Sunday, 4 September 2016

Sunday surrealism

“We have to laugh before midnight.” Parisian weirdness is supercharged in Leos Carax’s wholly astonishing HOLY MOTORS (2012). After the self–reflexive prologue of a man (the director himself) waking up in a dream room above a cinema, we are introduced to protagonist Oscar, apparently an executive being chauffeured to work by Celine (Edith Scob, Eyes Without A Face), but nothing is what it appears to be in this realm of cinephilia. Oscar applies his first disguise to emerge from his white stretch limousine as a hunchbacked, crippled beggar. He becomes the CG–movie stuntman for mo–cap combat action and contortionist sex. In a grotesque form, he’s a rampaging sewer weirdo; eating flowers in a cemetery before intruding on a street–theatre fashion shoot to, in gothic Quasimodo mode, kidnap a supermodel (Eva Mendes).

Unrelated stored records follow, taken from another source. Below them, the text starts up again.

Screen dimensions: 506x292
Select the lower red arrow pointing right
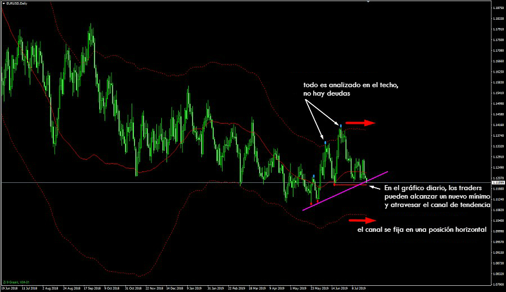pos(360,220)
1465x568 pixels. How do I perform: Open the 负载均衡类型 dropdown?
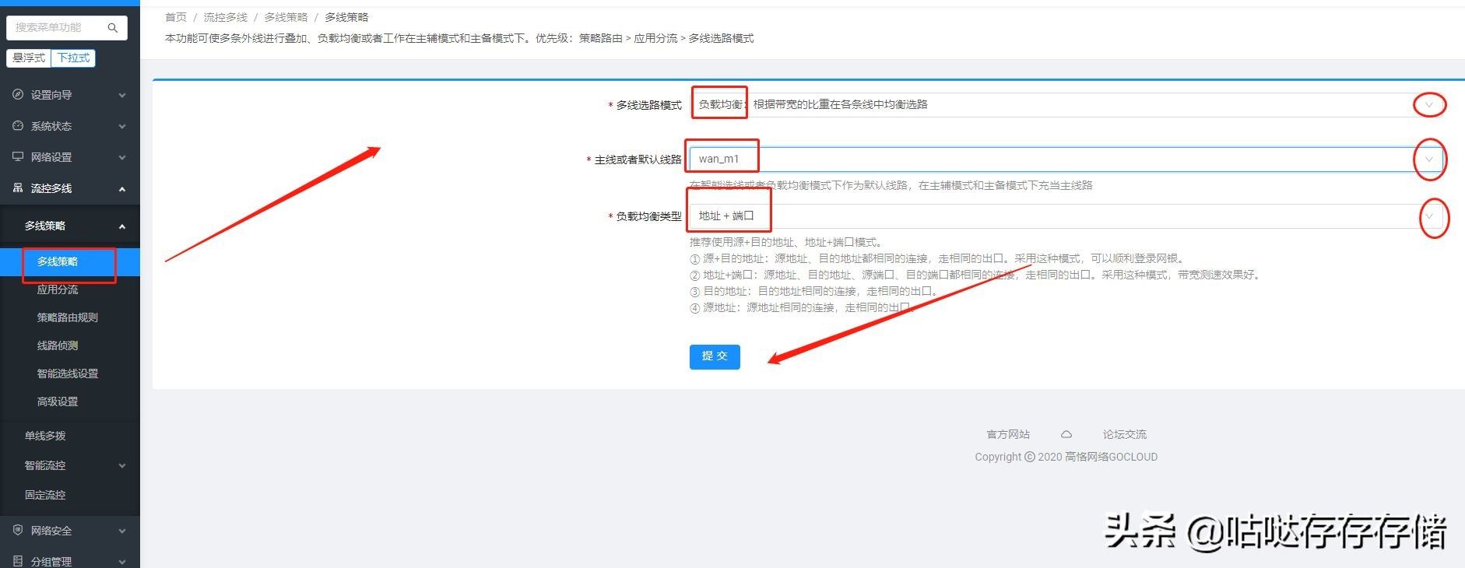(x=1428, y=216)
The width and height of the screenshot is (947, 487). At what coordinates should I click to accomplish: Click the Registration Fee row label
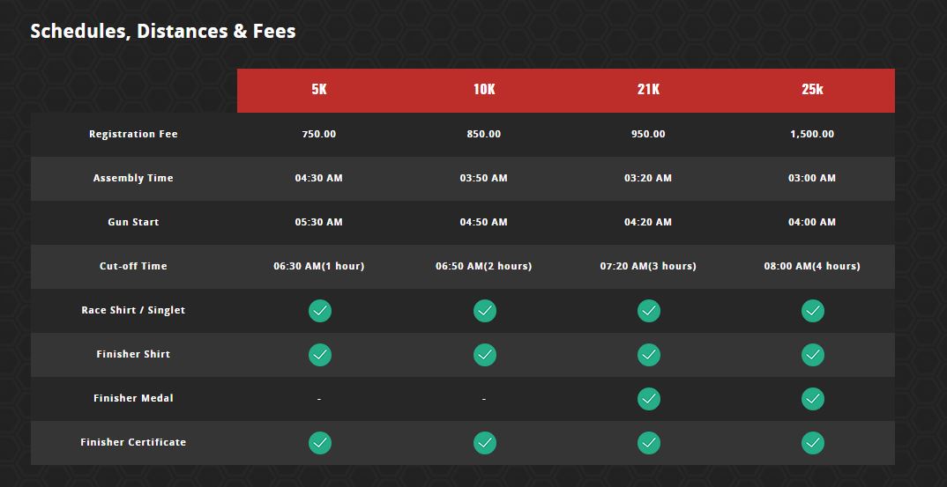click(x=133, y=135)
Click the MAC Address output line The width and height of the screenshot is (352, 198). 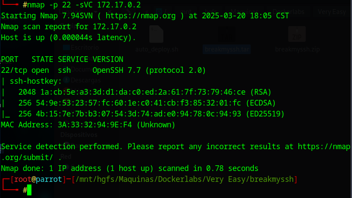[x=88, y=125]

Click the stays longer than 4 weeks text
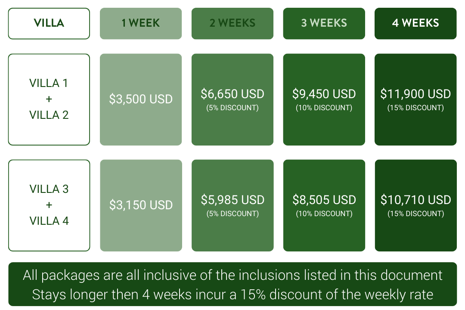pos(233,295)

From his re–usable chrysalis car, Oscar transforms into the father of a painfully shy teenage girl, leads a parade of accordion players, imitates a murdered hoodlum and, in a burst of spontaneity, changes from a knife maniac into a hooded crazy gunman who cannot be killed. One seemingly bizarre ‘appointment’ follows another until, as elderly Mr Vogan, he sleeps in a hotel deathbed while his doting niece watches over him. Denis Lavant is quite adept at these portrayals, as if he’s a freaky eccentric in vignettes of enigmatic tragedy, or an agent provocateur for livewire role–play about urban paranoia and secret identities. Is there time for one more character stunt? Kylie Minogue plays another of this chameleonic kind, for a musical interlude and suicide, in this mystifying yet fascinating melodrama.

 
Holy Motors lacks the romantic energy of the director’s previous film works, like Lovers On The Bridge and Pola X, but this retains their emotive power of lives in disarray. What is normality? It’s show–time! In terms of cinematic references, and an auteurist consideration of digital filmmaking, this offers video vertigo. The final bit of garaged whimsy makes little or no sense of what has happened before. Perhaps that is, honestly, the point of it all.